[Dataset entries]
※

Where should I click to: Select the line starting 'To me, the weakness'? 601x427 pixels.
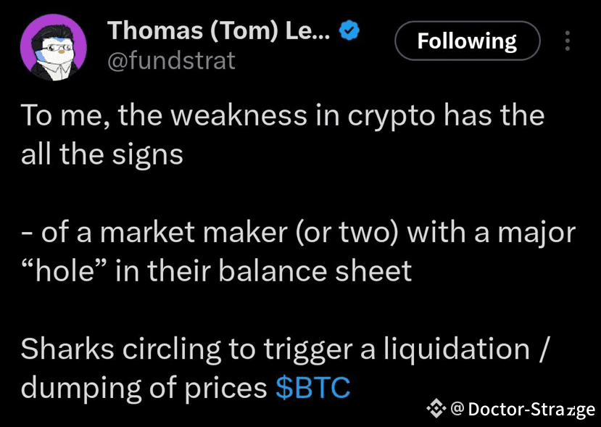point(283,116)
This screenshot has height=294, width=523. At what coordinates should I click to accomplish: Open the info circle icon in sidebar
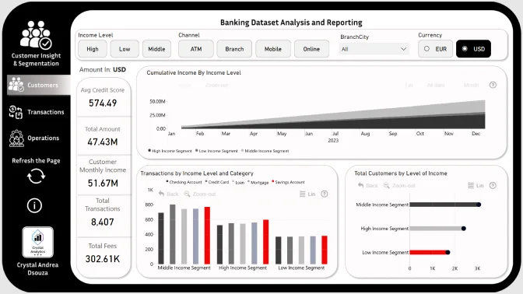[34, 205]
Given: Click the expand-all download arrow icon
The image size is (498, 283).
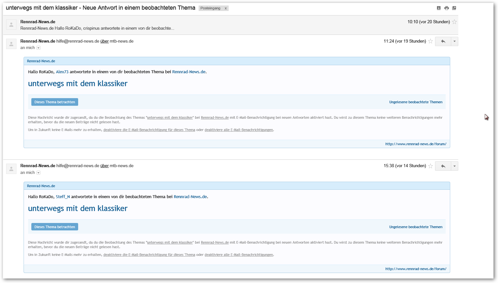Looking at the screenshot, I should click(439, 8).
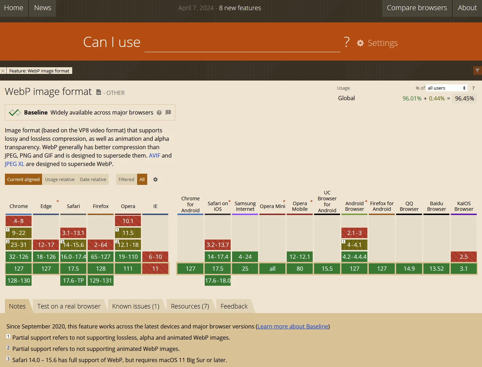The image size is (482, 367).
Task: Toggle the Date relative view
Action: 93,179
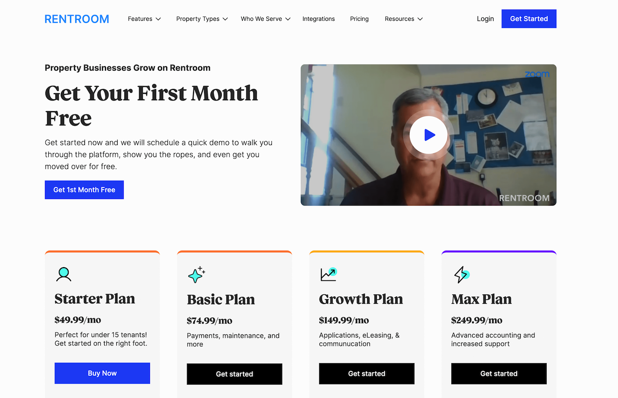
Task: Click the Get Started header button
Action: 528,19
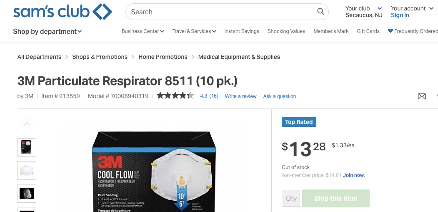
Task: Click the Write a review link
Action: click(240, 96)
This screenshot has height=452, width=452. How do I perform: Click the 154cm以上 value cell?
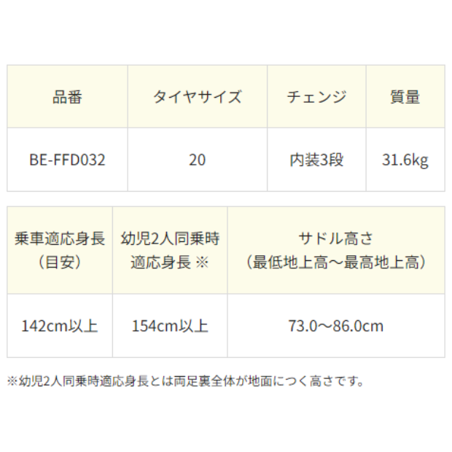click(x=170, y=326)
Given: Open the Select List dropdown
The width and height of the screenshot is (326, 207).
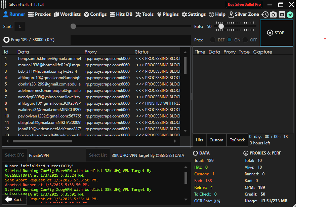Looking at the screenshot, I should click(x=98, y=155).
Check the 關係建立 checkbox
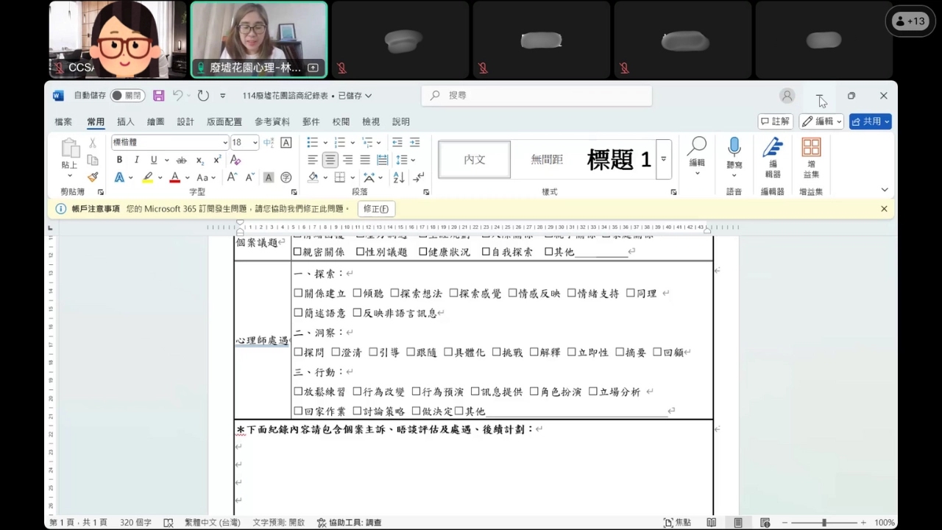The height and width of the screenshot is (530, 942). 298,294
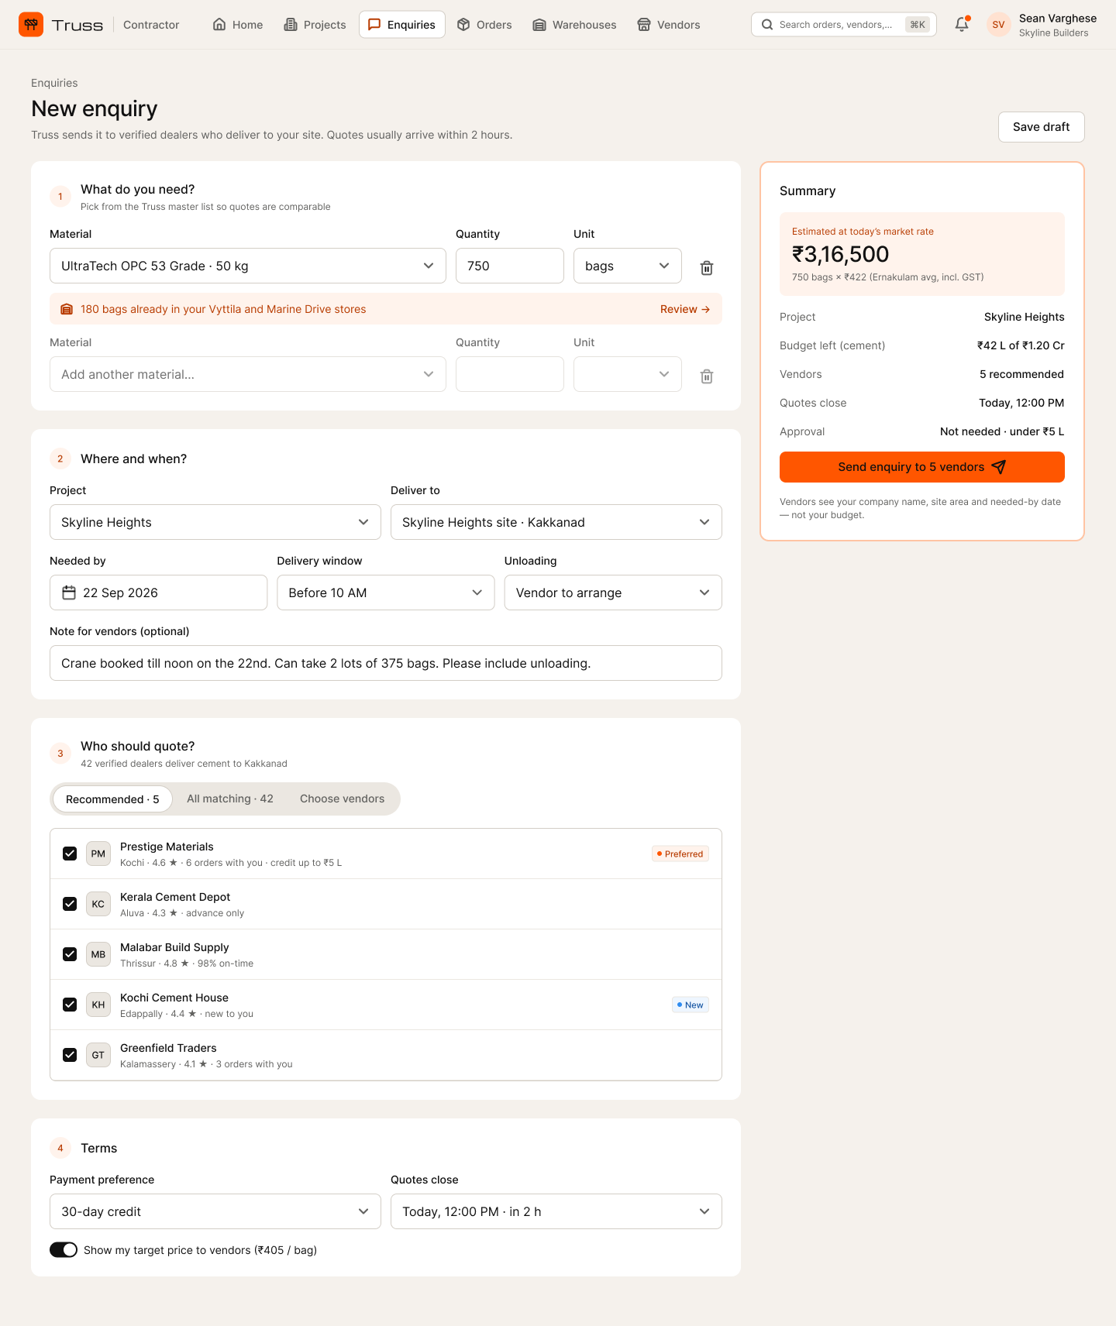1116x1326 pixels.
Task: Click the Review link in stock alert
Action: tap(685, 309)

※

== EXERCISE DIRECTIONS ==
Go line by line through the data above and report each one that holds the string "Given".

== EXERCISE RESULT ==
Given: Click the expand-all download arrow icon
Given: Open the Select List dropdown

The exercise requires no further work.